Material for this task
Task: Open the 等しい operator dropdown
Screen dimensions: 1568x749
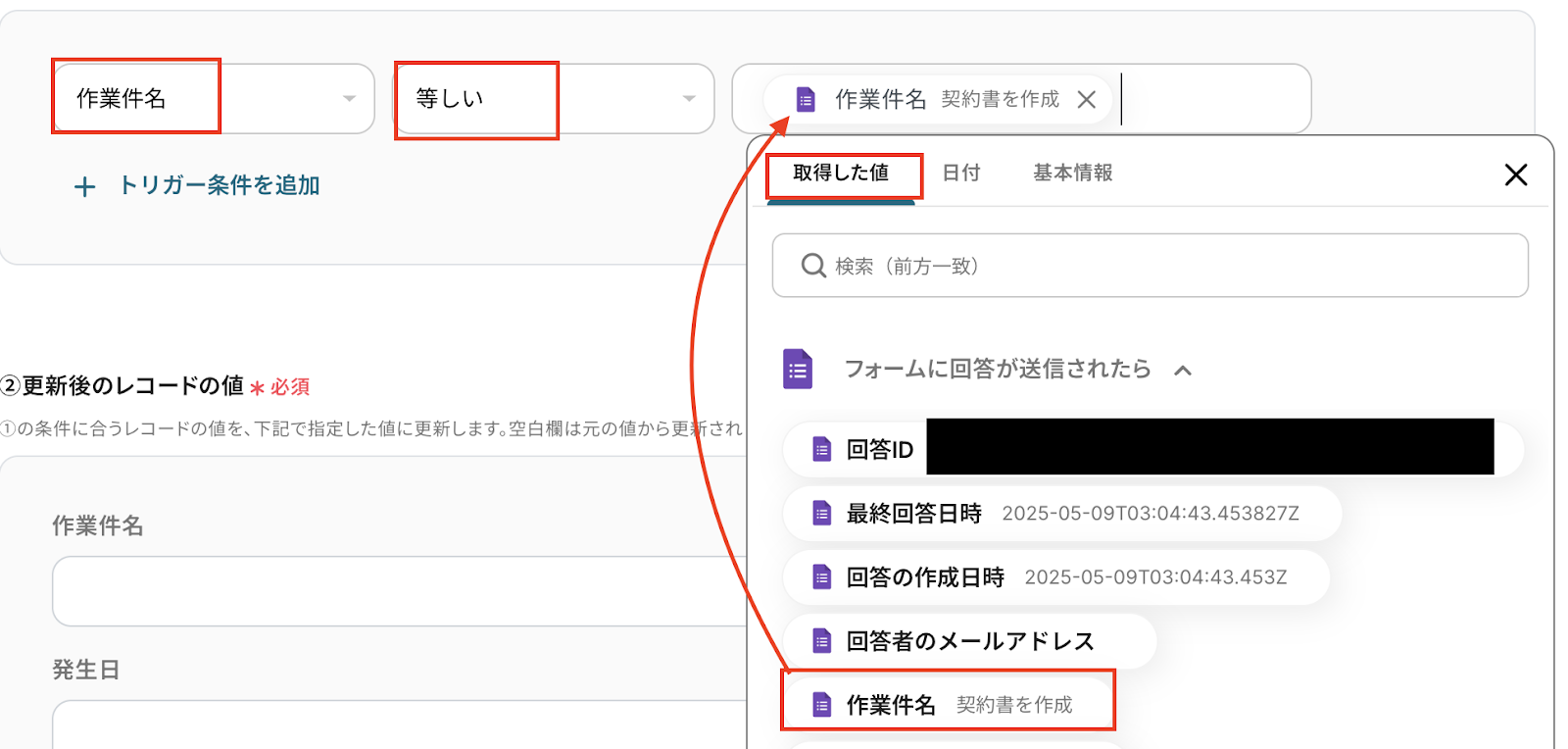Action: coord(688,99)
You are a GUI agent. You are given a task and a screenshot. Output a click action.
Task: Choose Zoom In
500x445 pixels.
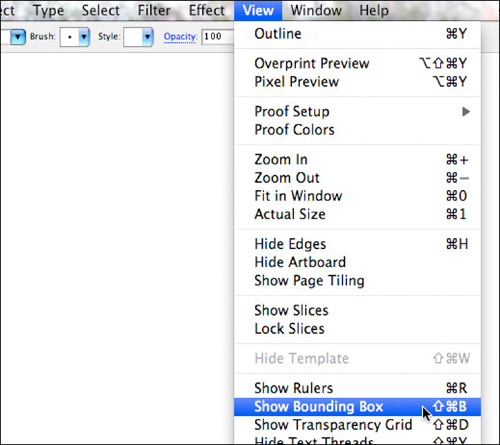click(357, 160)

Action item
Restate the entire listing word for word, excluding pictures.

Exercise response
Task: Open the 等しい operator dropdown
Screen dimensions: 1568x749
Action: coord(688,99)
You are a GUI agent. You are given a task and a screenshot. Output a click action.
Task: Choose Zoom In
500x445 pixels.
click(357, 160)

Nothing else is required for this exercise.